When you’re thirty-five, your mind’s pretty well made up. You’re not having kids. You’ve got your own business – it’s very successful, and you’ve got clients all over the country. You’ve got a husband who has an important and powerful job, one that can keep him at work until the wee hours of the night (but also gives him the ability to come home for a sandwich and some nookie during his lunch break). Life is good, and time runs apace with your heartbeat. You have everything you want, everything you need and you can’t imagine that life could get any better.

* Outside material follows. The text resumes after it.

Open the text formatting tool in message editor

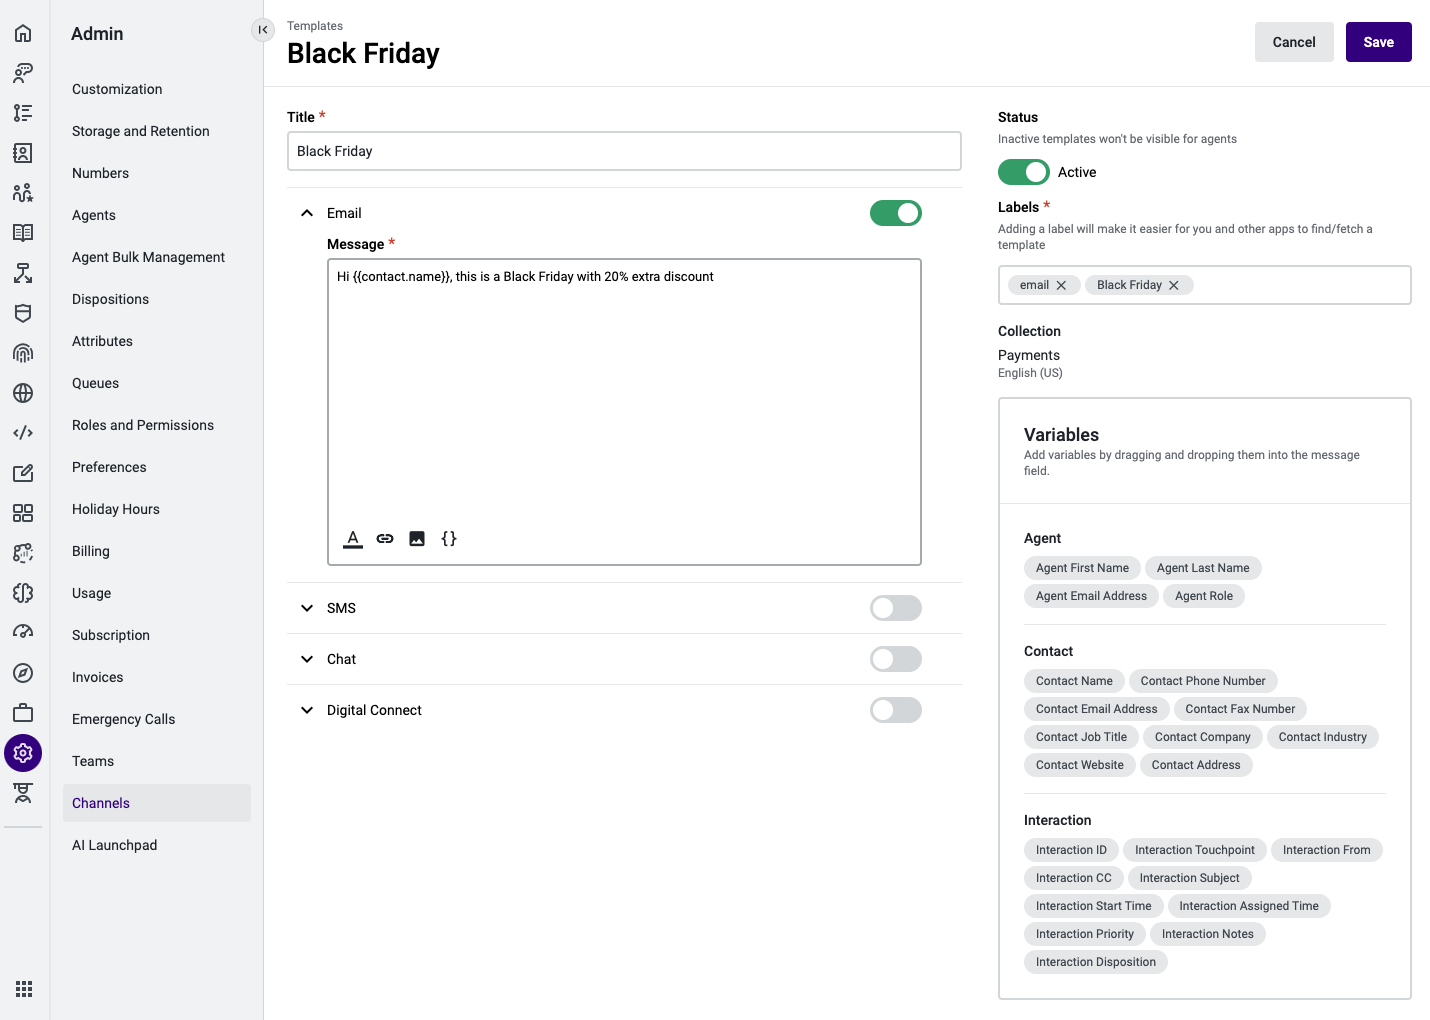click(x=352, y=538)
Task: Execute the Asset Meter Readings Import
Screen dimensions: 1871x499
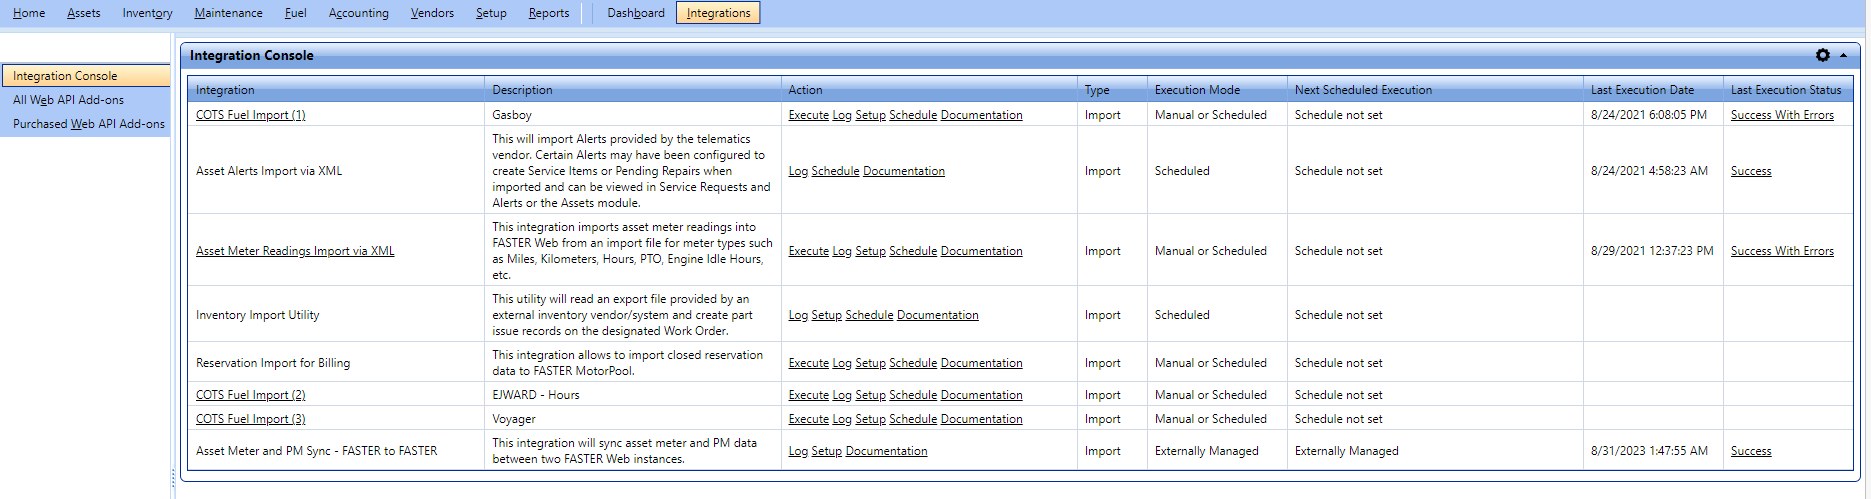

When you’re thirty-seven, you find your first gray hair – your first gray pubic hair. Your husband thinks is funny. Your lover blinks and calls you the most beautiful woman in the world. The two of them fuck you stupid, fuck you boneless and time doesn’t matter anymore. Or until the next morning, when you discover the second gray hair. You decide to get a full Brazilian the next time you go to L.A. You tell neither your husband nor your lover, and they are shocked when you get naked. Shocked, but pleased. Had you known that oral sex would be so much better without the nest, you’d have had it done years ago.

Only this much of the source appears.